Records provided:

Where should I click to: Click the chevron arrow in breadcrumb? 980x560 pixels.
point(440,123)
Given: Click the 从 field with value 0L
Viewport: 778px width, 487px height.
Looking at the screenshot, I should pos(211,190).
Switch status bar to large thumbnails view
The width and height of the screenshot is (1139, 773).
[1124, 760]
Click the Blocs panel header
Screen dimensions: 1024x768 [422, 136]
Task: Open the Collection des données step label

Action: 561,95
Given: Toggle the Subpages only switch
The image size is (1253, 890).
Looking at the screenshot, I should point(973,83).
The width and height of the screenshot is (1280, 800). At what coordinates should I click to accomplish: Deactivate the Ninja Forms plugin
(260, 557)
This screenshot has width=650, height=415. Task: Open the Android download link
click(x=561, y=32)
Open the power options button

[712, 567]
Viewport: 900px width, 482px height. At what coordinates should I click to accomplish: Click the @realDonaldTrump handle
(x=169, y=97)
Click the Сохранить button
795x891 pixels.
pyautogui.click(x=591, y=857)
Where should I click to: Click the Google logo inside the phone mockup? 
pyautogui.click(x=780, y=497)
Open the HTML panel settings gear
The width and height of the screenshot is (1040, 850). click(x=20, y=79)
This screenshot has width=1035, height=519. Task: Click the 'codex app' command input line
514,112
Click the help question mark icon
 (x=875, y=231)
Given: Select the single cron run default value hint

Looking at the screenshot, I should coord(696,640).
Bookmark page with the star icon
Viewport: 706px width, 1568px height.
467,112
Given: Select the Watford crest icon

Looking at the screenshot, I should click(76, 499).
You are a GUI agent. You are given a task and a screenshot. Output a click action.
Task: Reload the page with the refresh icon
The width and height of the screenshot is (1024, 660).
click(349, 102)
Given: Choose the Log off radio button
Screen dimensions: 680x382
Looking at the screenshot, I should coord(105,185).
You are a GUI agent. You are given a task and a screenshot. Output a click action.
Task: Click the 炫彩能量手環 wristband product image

What you need to do: Could you copy every record above exactly as it appears?

Solution to the exercise:
Where should I click to: Click the chevron arrow in breadcrumb? 980x560 pixels.
point(440,123)
Given: Click the 从 field with value 0L
Viewport: 778px width, 487px height.
Looking at the screenshot, I should pos(211,190).
Switch status bar to large thumbnails view
The width and height of the screenshot is (1139, 773).
[1124, 760]
Click the Blocs panel header
Screen dimensions: 1024x768 [422, 136]
Task: Open the Collection des données step label

Action: 561,95
Given: Toggle the Subpages only switch
The image size is (1253, 890).
Looking at the screenshot, I should point(973,83).
The width and height of the screenshot is (1280, 800). At what coordinates should I click to accomplish: Deactivate the Ninja Forms plugin
(260, 557)
This screenshot has width=650, height=415. Task: Open the Android download link
click(x=561, y=32)
Open the power options button

[712, 567]
Viewport: 900px width, 482px height. At what coordinates should I click to accomplish: Click the @realDonaldTrump handle
(x=169, y=97)
Click the Сохранить button
795x891 pixels.
pyautogui.click(x=591, y=857)
Where should I click to: Click the Google logo inside the phone mockup? 
pyautogui.click(x=780, y=497)
Open the HTML panel settings gear
The width and height of the screenshot is (1040, 850). click(x=20, y=79)
This screenshot has width=1035, height=519. Task: Click the 'codex app' command input line
514,112
Click the help question mark icon
 (x=875, y=231)
Given: Select the single cron run default value hint

Looking at the screenshot, I should coord(696,640).
Bookmark page with the star icon
Viewport: 706px width, 1568px height.
467,112
Given: Select the Watford crest icon

Looking at the screenshot, I should click(76, 499).
You are a GUI agent. You are given a task and a screenshot. Output a click action.
Task: Reload the page with the refresh icon
The width and height of the screenshot is (1024, 660).
click(349, 102)
Given: Choose the Log off radio button
Screen dimensions: 680x382
Looking at the screenshot, I should coord(105,185).
You are a GUI agent. You are given a task and a screenshot. Output a click action.
Task: Click the 炫彩能量手環 wristband product image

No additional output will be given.